報告を受けた騎士団長の細目が僅かに、しかし鋭くなる。
「将軍。動きがありました。と、言うより」
心なしか足早に去っていく部下の背中を睨みながら騎士団長は告げる。
「申し訳ありません。出し抜かれました。奴は既に城を出たようです」
「何…?」
一瞬、将軍が色めき立つ。が、歴戦の戦士に動揺はない。すぐに続きを促し騎士団長は頷いて答えた。
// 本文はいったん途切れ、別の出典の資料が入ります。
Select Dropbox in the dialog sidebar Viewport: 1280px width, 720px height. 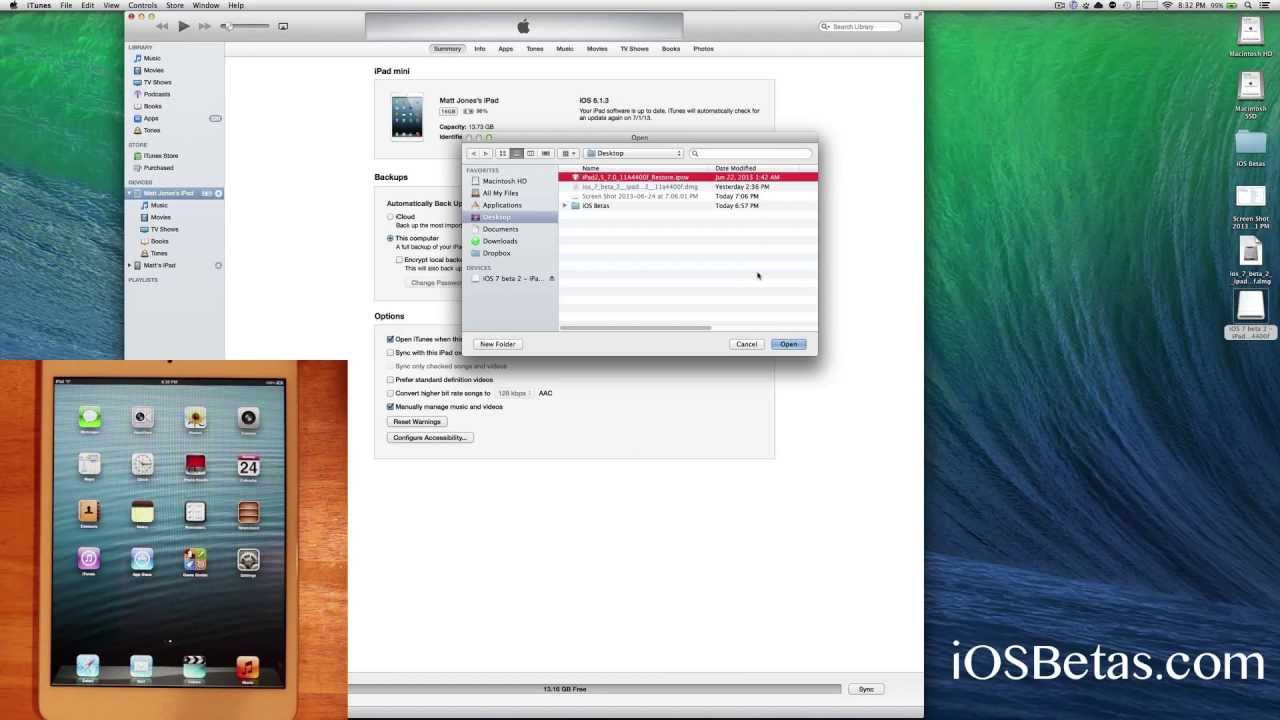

「奴が掲げたのは…ずばり、『誰にでもできる竜の討伐方法』の確立です」
「…馬鹿な」
馬鹿げている、と思った。
だが頭ごなしに否定ができない。王家の掲げる伝説では勇者が単騎で魔物の軍勢を打ち破り魔王を討ち、言うまでもなくその過程で竜を討ち取っている。
では、それが誰にでもできるようになるとしたら?
「…竜が優れた武具の材料になるのは子供でも知っています。誰も彼もが竜を討てるようになれば、あらゆる魔物は脅威ではなくなり魔王討伐さえも…勇者の御業ではなくなる」
「…それは、実現すればむしろ。勇者が追い詰められるのではないか?」
「いえ、止めましょう。奴はここ数日で仲良くなった女を何人も連れて行きました」
「誰にでも竜を狩れるだと!?あらゆる戦士兵士への侮辱だ!そんなことっ…できるはずがない!!」
テーブルを破壊せんばかりの意気を込めて将軍が立ち上がる。
その背に静かな怒気を孕み騎士団長が続いた。
目指すは己の王の居城。まずは事実を問い質し、その上で勇者一行を追いかけ思い留まらせるつもりであった。
しかして酒場を飛び出した二人が行き会ったのは、王でも勇者でもなく。
街を囲う壁を超えてなだれ込む魔物の軍勢であった。